End-to-end deep learning project using TenserFlow
The dataset is organized into 3 folders (train, test, val) and contains subfolders for each image category (Pneumonia/Normal). There are 5,863 X-Ray images (JPEG) and 2 categories (Pneumonia/Normal).
Chest X-ray images (anterior-posterior) were selected from retrospective cohorts of pediatric patients of one to five years old from Guangzhou Women and Children’s Medical Center, Guangzhou. All chest X-ray imaging was performed as part of patients’ routine clinical care.
For the analysis of chest x-ray images, all chest radiographs were initially screened for quality control by removing all low quality or unreadable scans. The diagnoses for the images were then graded by two expert physicians before being cleared for training the AI system. In order to account for any grading errors, the evaluation set was also checked by a third expert.

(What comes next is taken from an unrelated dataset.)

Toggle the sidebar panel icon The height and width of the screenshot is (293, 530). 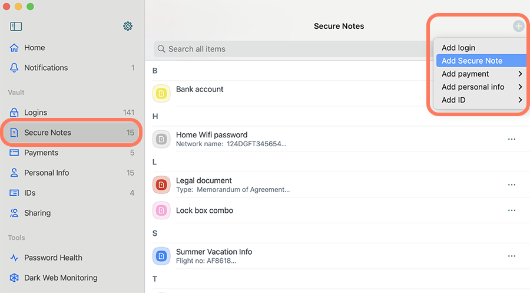(16, 27)
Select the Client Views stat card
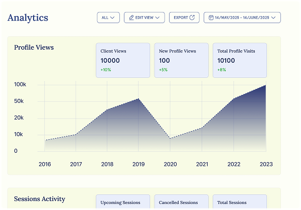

Download Link: https://kaggle.com/paultimothymooney/chest-xray-pneumonia
I've developed a Convolutional Neural Network to classify the X-Ray images into Normal and Pneumonial. Our model was around 92.47% accurate with the test images. More accuracy may have been acheived but due to lmited resources the model was trained only for 20 epochs Deep Learning will bring a great revolution in the field of healthcare in the coming years.